Dal palco, insieme a lui, Elisa, Cesare Cremonini e Jovanotti. Tre amici prima ancora che colleghi, presenti per celebrare non solo un artista, ma un uomo rinato. «Con Cesare ho capito di essere tornato a vivere quando mi ha invitato a cantare allo stadio. Con Lorenzo ci siamo sostenuti a vicenda in momenti difficili. Elisa, invece, è un’anima luminosa: la sua voce è una carezza che ti fa credere che tutto sia possibile.»
“Primavera”, il simbolo della rinascita
Il concerto si è aperto con Primavera, brano del 1984. Una scelta non casuale: «La primavera è il simbolo del cambiamento, della rinascita. Non arriva solo dopo la sofferenza: a volte è un nuovo entusiasmo che nasce anche quando tutto va bene.
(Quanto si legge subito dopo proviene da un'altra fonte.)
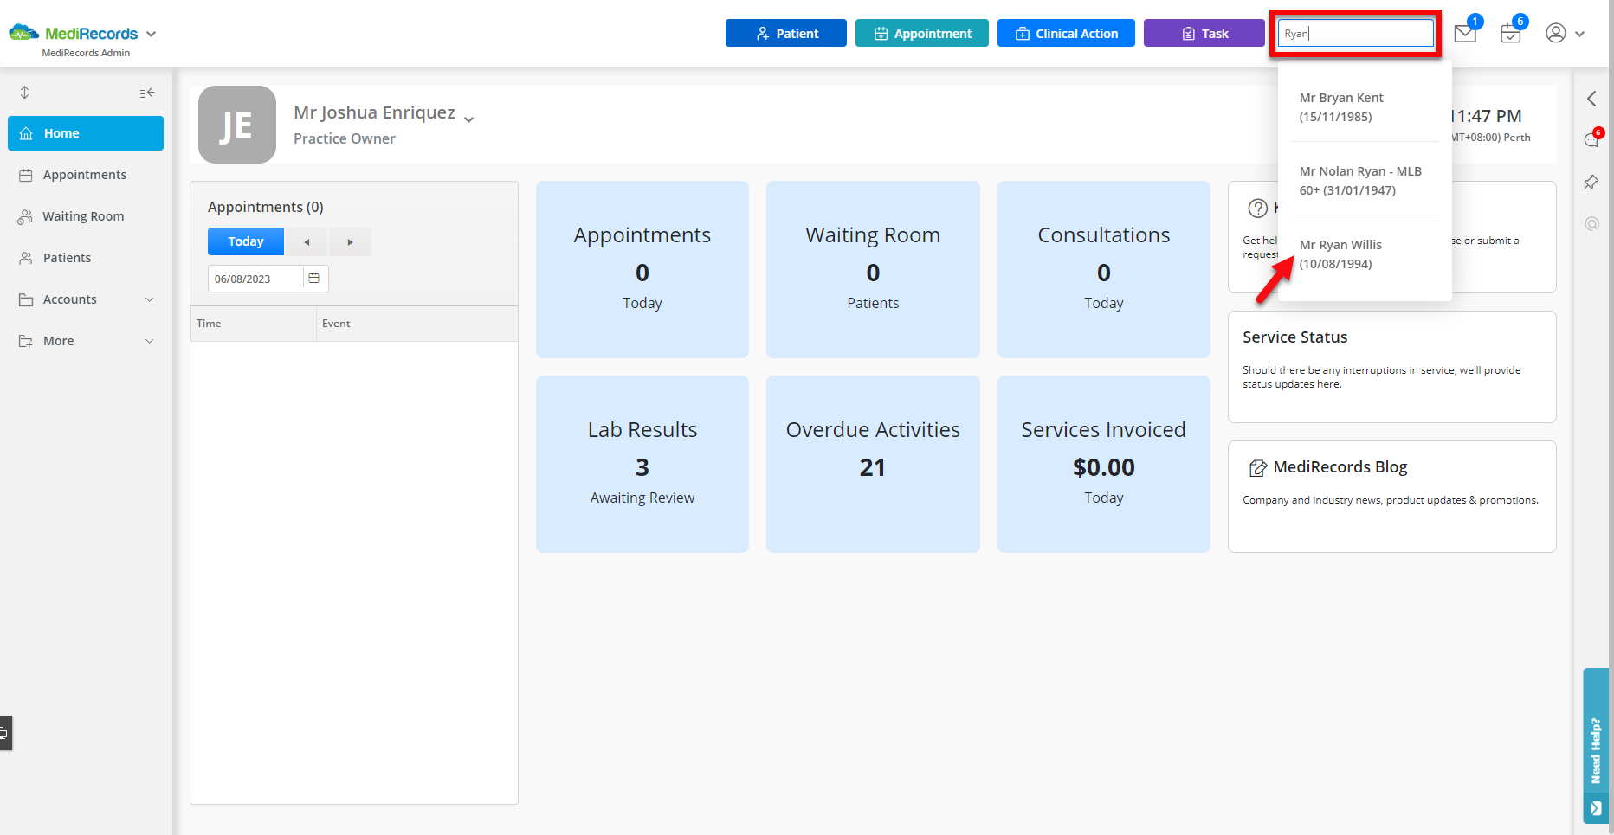Click the vertical expand arrows icon above Home

pyautogui.click(x=25, y=92)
È il desiderio di vivere con leggerezza e curiosità.»
Un disco nel cassetto e nuovi orizzonti
Nonostante la ripresa e i progetti futuri, Carboni mantiene il suo approccio sobrio e riflessivo: «Non sto pensando a un tour tradizionale. Mi piacerebbe creare eventi unici, diversi ogni volta, come faceva Guccini. Ogni concerto deve avere una vita propria.»
Sulla possibilità di nuova musica, l’artista lascia una porta aperta: «C’è un disco nel cassetto, iniziato prima della malattia. È figlio di quel tempo, ma sento che dentro di me qualcosa sta rinascendo. Forse è tempo di scrivere di nuovo.»
Le nuove date e l’abbraccio di Bologna
Dopo il successo di Assago, “Rio Ari O Live”, lo stesso titolo della mostra che raccoglie le opere visive di Carboni al Museo della Musica di Bologna, farà tappa anche nella sua città con due concerti all’Unipol Arena di Casalecchio di Reno (24 gennaio e 19 aprile 2026). È stata inoltre annunciata una nuova data a Roma, il 12 marzo al Palazzo dello Sport.
Luca Carboni oggi è molto più di un artista tornato in scena: è un simbolo di resilienza e poesia, un uomo che ha attraversato la tempesta e ne è uscito con lo sguardo limpido di chi ha imparato a riconoscere la bellezza anche nella fragilità.
«La malattia – conclude – mi ha insegnato che ogni giorno è un dono. E oggi, finalmente, è di nuovo primavera.»